AT&T and Verizon compete for yet more 5G ‘firsts’

US carriers AT&T and Verizon have completed what they both claim to be the world’s first data transfer to a smartphone form factor device over mmWave 5G live networks.

If we put together all the 5G ‘firsts’ claimed by the industry players it would make a long read, especially if we included cases where similar firsts have been claimed by different companies. In this most recent case, both AT&T and Verizon called themselves the world’s first to successfully transfer data over live 5G networks to purpose-built mobile devices, in Texas and Minnesota respectively.

Temporally, AT&T might have stolen a step ahead of its competitor. The AT&T test took place “over the weekend”, while news coming out of Verizon on Monday declared the success happened yesterday, but they were essentially the same kind of tests. Probably the most intriguing part of the story is that both carriers used Qualcomm’s terminals on networks supplied by Ericsson.

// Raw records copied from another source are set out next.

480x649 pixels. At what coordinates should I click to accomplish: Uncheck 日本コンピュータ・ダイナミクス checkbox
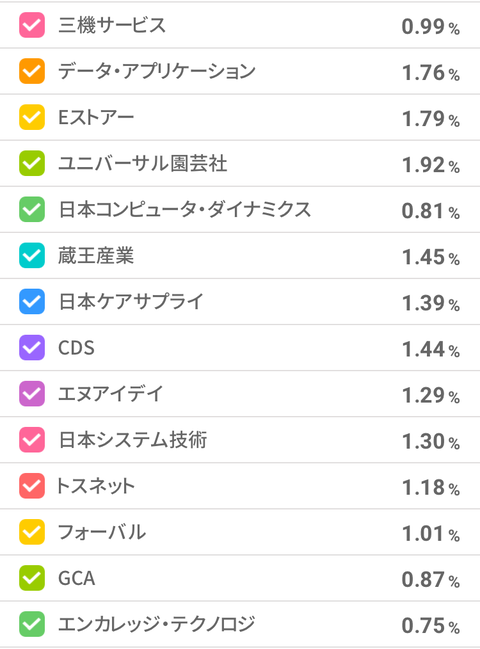(x=32, y=209)
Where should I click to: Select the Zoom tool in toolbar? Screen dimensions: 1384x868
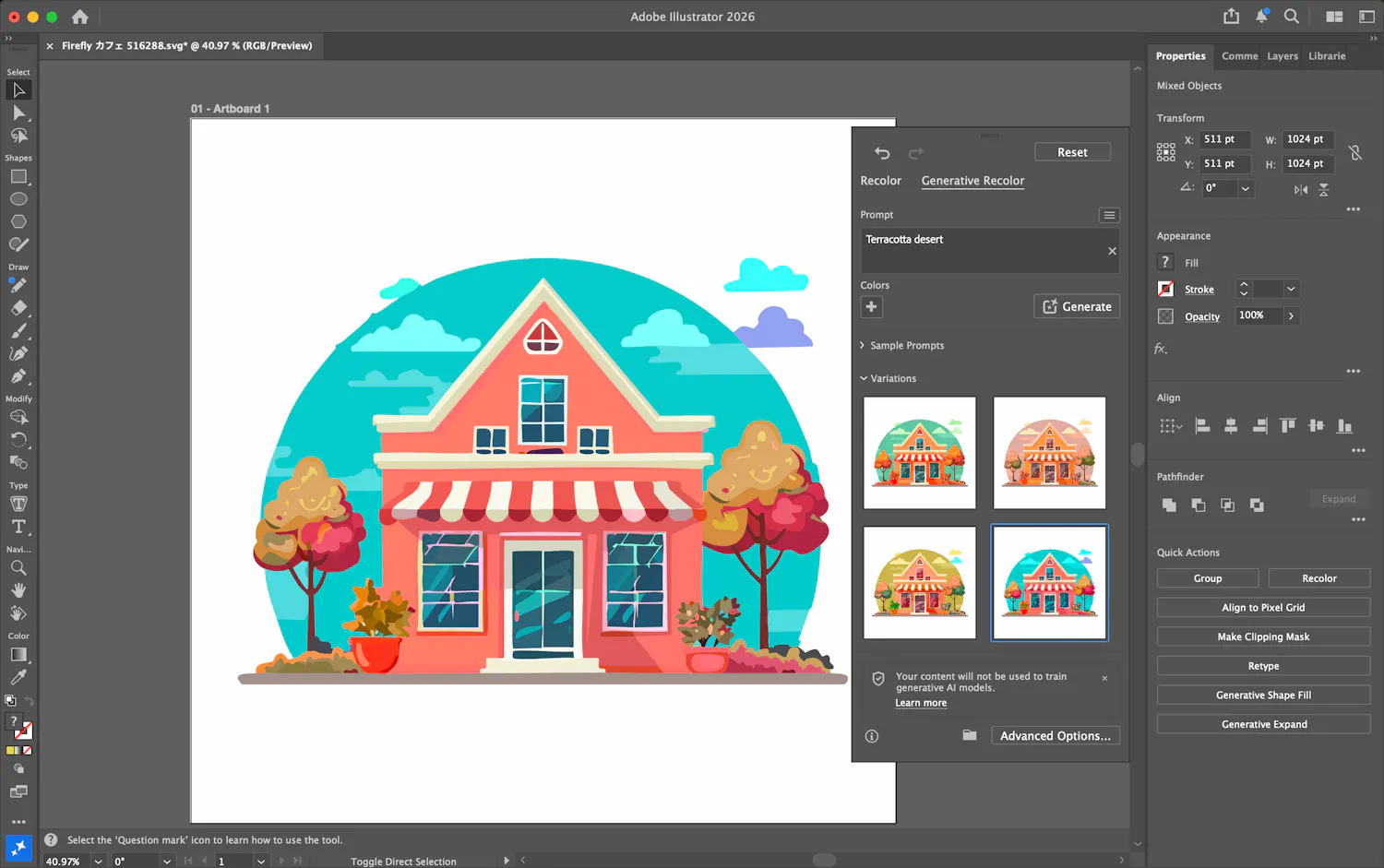point(18,568)
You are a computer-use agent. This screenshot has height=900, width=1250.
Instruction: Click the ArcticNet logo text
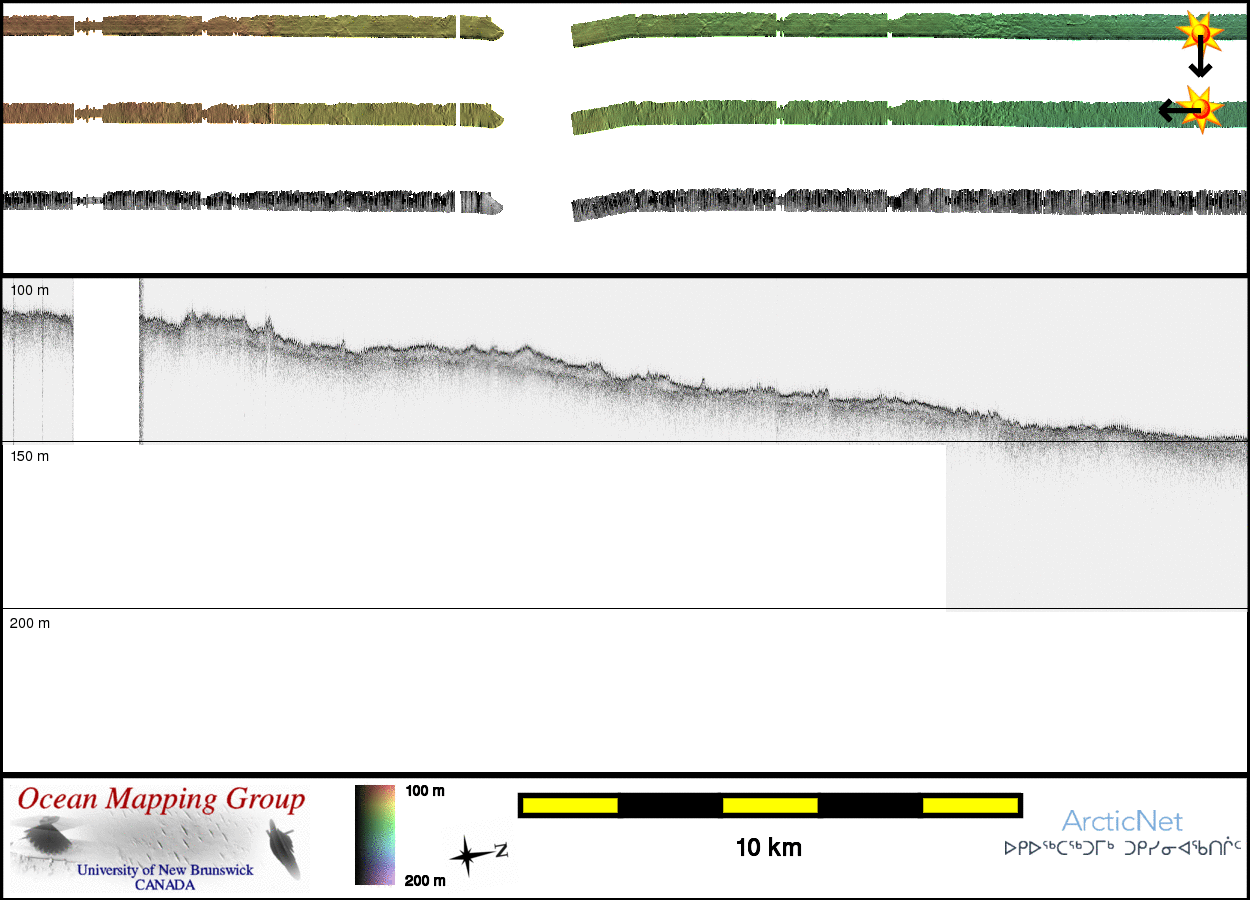1122,822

Even the technical details disclosed look very similar. Both tests were using smartphone form factor test devices from Qualcomm integrating the latter’s Snapdragon X50 5G modem and RF subsystem (see the picture), both were going through Ericsson 5G-NR capable radios connected to 3x virtual core networks.

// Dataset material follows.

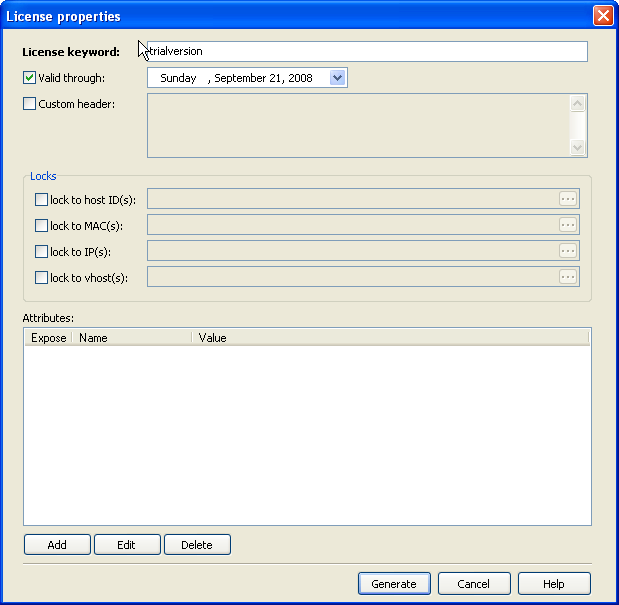
Task: Open the Valid through date dropdown
Action: tap(337, 78)
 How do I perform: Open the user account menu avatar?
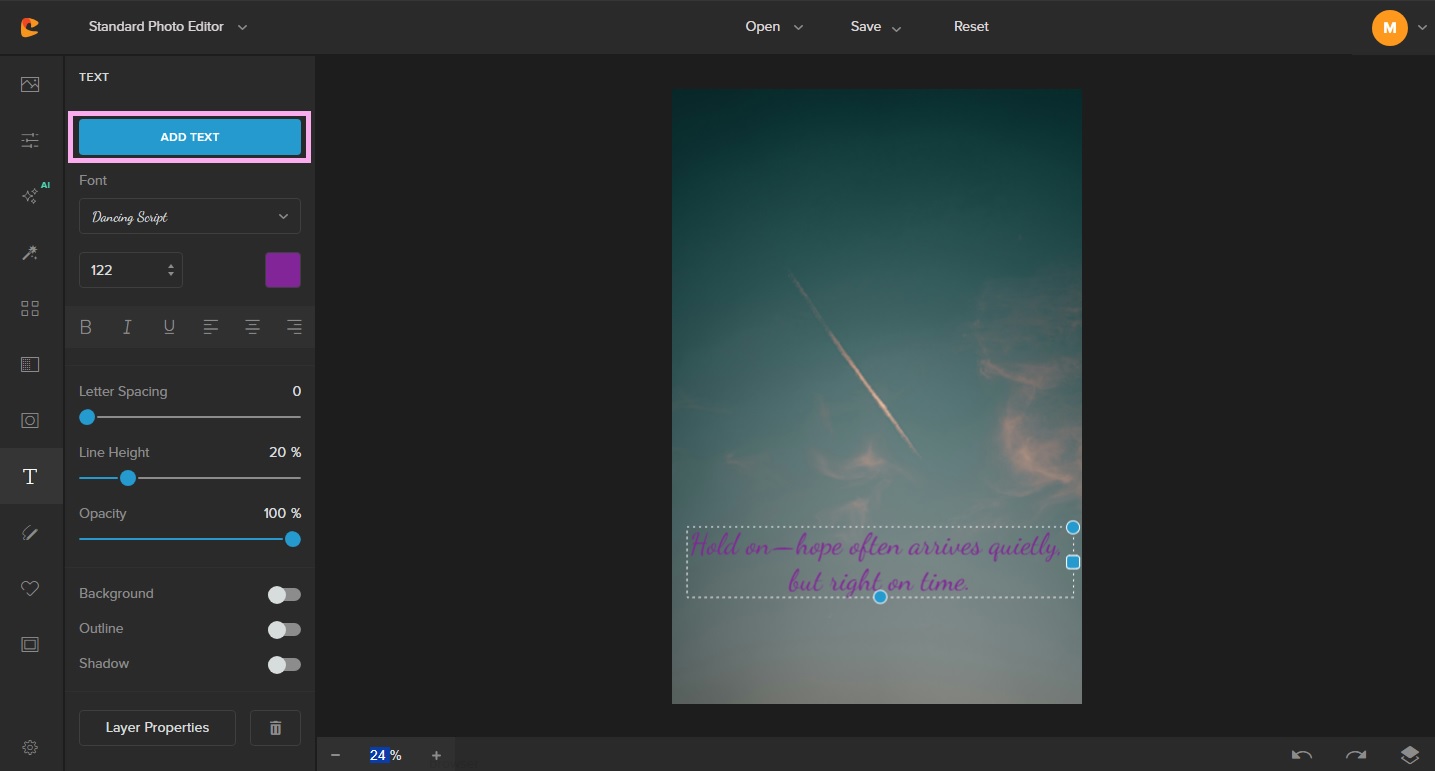point(1389,28)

These announcements followed hot on the heels of a couple of other 5G firsts in the last few days: last week Verizon and Nokia claimed to have completed the first over-the-air data transmission on a commercial 5G NR network in Washington DC, though the receiving end was not exactly a smartphone-like device. On Monday Nokia announced its demo with Sprint to conduct the first (in the US though) 5G NR connection over Massive MIMO.

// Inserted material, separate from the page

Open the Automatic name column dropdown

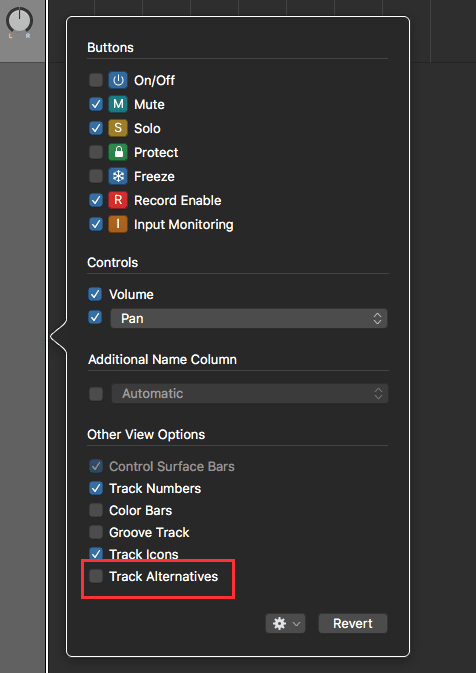coord(250,394)
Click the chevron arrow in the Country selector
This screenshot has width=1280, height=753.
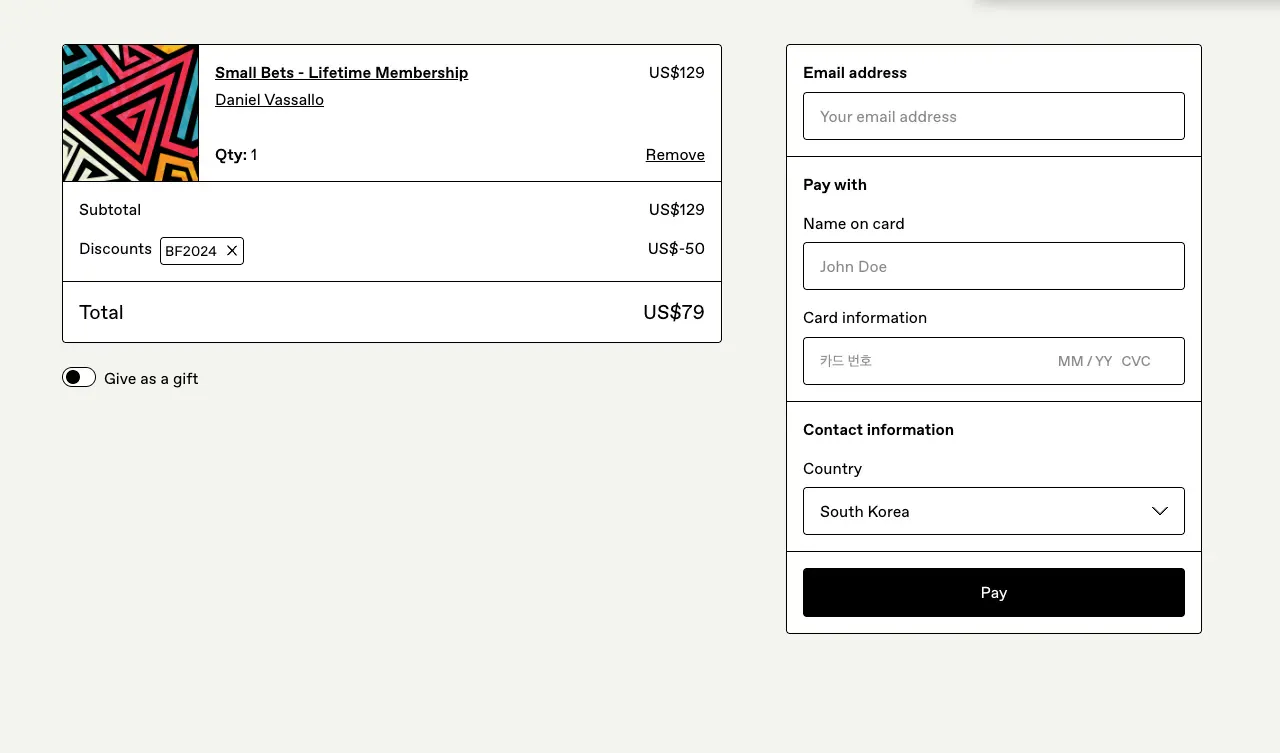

Ericsson and Qualcomm claimed to have completed the first 5G NR ‘call’ to a smartphone-like device (which was pretty similar to the ones used in the AT&T and Verizon tests). That announcement itself came a couple of days after Ericsson announced another similar test with Intel. These two slightly earlier tests were conducted in lab environment while the latest AT&T and Verizon cases were done over live networks, or as AT&T emphatically stressed, “Not a lab. Not preproduction hardware. Not emulators.”

We understand the marketing departments of these companies must be busy generating as big a buzz as possible in the run-up to the Mobile World Congress America (starting tomorrow). Meanwhile we cannot discount that tests and announcements (and claims) like these do show the wider world 5G potentials when the commercial networks roll out in the coming months and years, though at the moment all these firsts still do not mean anything for consumers as no 5G terminals are available yet.

Another interesting angle to look at these tests is how active the US carriers are in pushing ahead 5G on mmWave, which contrast with how slow the European operators and regulators are moving. The European Commission launched a project to look into the feasibility of using mmWave for 5G deployment in the EU. A reporting session was organised in Brussels in June this year. The views were divided, and conclusions elusive. The main doubt from the industry looked to be the lack of compelling business case and the wrangling between the telecom industry and the satellite industry on the utilisation of the lower mmWave spectrum, hence the lack of contiguous bands for 5G buildout.

It may be a worthy reminder that we can never tell with full confidence what new technologies can do. Andre Fuetsch, AT&T Communications’ CTO was bang on when he said “… yet to be discovered experiences will grow up on tomorrow’s 5G networks. Much like 4G introduced the world to the gig economy, mobile 5G will jumpstart the next wave of unforeseen innovation.”